Item position entries>
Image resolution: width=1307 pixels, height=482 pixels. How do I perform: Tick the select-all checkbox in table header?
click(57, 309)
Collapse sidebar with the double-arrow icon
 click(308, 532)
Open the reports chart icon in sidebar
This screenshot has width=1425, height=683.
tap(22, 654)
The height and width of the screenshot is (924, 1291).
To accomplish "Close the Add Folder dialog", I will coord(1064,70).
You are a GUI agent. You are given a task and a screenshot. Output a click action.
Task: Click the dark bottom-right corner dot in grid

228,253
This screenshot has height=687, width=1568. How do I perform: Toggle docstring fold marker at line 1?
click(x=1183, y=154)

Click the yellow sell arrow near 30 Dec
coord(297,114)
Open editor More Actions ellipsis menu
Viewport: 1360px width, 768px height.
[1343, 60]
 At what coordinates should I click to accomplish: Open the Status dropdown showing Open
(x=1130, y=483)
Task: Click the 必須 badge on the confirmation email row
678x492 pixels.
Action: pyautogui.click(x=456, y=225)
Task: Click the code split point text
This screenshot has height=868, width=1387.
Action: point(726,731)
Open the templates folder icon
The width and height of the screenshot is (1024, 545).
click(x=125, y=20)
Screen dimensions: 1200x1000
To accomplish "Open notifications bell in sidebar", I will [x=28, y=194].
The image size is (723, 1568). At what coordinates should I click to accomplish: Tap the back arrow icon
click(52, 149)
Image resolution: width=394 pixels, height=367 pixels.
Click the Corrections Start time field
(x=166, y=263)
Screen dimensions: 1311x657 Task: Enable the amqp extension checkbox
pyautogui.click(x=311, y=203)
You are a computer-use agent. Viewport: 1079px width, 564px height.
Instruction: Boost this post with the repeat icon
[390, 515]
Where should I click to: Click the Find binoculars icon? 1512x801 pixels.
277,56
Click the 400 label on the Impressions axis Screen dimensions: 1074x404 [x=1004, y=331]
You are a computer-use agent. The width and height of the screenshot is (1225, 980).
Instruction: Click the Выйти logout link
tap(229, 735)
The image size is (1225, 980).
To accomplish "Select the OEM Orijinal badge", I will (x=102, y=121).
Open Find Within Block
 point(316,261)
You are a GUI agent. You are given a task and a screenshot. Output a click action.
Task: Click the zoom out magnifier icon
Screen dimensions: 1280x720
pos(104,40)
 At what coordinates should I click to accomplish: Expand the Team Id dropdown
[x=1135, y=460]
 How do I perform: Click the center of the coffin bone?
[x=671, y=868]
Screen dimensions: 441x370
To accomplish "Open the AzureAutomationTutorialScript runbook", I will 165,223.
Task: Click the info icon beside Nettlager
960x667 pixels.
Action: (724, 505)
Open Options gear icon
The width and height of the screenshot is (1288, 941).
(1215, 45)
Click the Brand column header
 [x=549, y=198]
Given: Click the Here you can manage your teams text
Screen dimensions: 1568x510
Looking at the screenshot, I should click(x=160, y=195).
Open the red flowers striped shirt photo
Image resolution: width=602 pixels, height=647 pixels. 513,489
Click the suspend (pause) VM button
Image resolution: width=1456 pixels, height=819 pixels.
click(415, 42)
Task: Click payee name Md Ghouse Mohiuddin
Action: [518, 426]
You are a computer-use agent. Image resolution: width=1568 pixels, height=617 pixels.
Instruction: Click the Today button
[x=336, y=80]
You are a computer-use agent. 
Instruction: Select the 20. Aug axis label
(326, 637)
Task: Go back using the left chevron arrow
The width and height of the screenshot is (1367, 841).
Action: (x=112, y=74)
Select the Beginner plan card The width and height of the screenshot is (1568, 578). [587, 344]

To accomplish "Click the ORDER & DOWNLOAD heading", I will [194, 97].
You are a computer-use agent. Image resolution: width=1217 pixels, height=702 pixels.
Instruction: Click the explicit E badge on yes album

WHAT TO PRODUCE> Reproduce every line of the data above without changes, from the line containing "Click the 400" down to the line containing "will [194, 97].", both included.

TASK ANSWER>
Click the 400 label on the Impressions axis Screen dimensions: 1074x404 [x=1004, y=331]
You are a computer-use agent. The width and height of the screenshot is (1225, 980).
Instruction: Click the Выйти logout link
tap(229, 735)
The image size is (1225, 980).
To accomplish "Select the OEM Orijinal badge", I will (x=102, y=121).
Open Find Within Block
 point(316,261)
You are a GUI agent. You are given a task and a screenshot. Output a click action.
Task: Click the zoom out magnifier icon
Screen dimensions: 1280x720
pos(104,40)
 At what coordinates should I click to accomplish: Expand the Team Id dropdown
[x=1135, y=460]
 How do I perform: Click the center of the coffin bone?
[x=671, y=868]
Screen dimensions: 441x370
To accomplish "Open the AzureAutomationTutorialScript runbook", I will 165,223.
Task: Click the info icon beside Nettlager
960x667 pixels.
Action: (724, 505)
Open Options gear icon
The width and height of the screenshot is (1288, 941).
(1215, 45)
Click the Brand column header
 [x=549, y=198]
Given: Click the Here you can manage your teams text
Screen dimensions: 1568x510
Looking at the screenshot, I should click(x=160, y=195).
Open the red flowers striped shirt photo
Image resolution: width=602 pixels, height=647 pixels. 513,489
Click the suspend (pause) VM button
Image resolution: width=1456 pixels, height=819 pixels.
click(415, 42)
Task: Click payee name Md Ghouse Mohiuddin
Action: [518, 426]
You are a computer-use agent. Image resolution: width=1568 pixels, height=617 pixels.
Instruction: Click the Today button
[x=336, y=80]
You are a computer-use agent. 
Instruction: Select the 20. Aug axis label
(326, 637)
Task: Go back using the left chevron arrow
The width and height of the screenshot is (1367, 841).
Action: (x=112, y=74)
Select the Beginner plan card The width and height of the screenshot is (1568, 578). [587, 344]

To accomplish "Click the ORDER & DOWNLOAD heading", I will [194, 97].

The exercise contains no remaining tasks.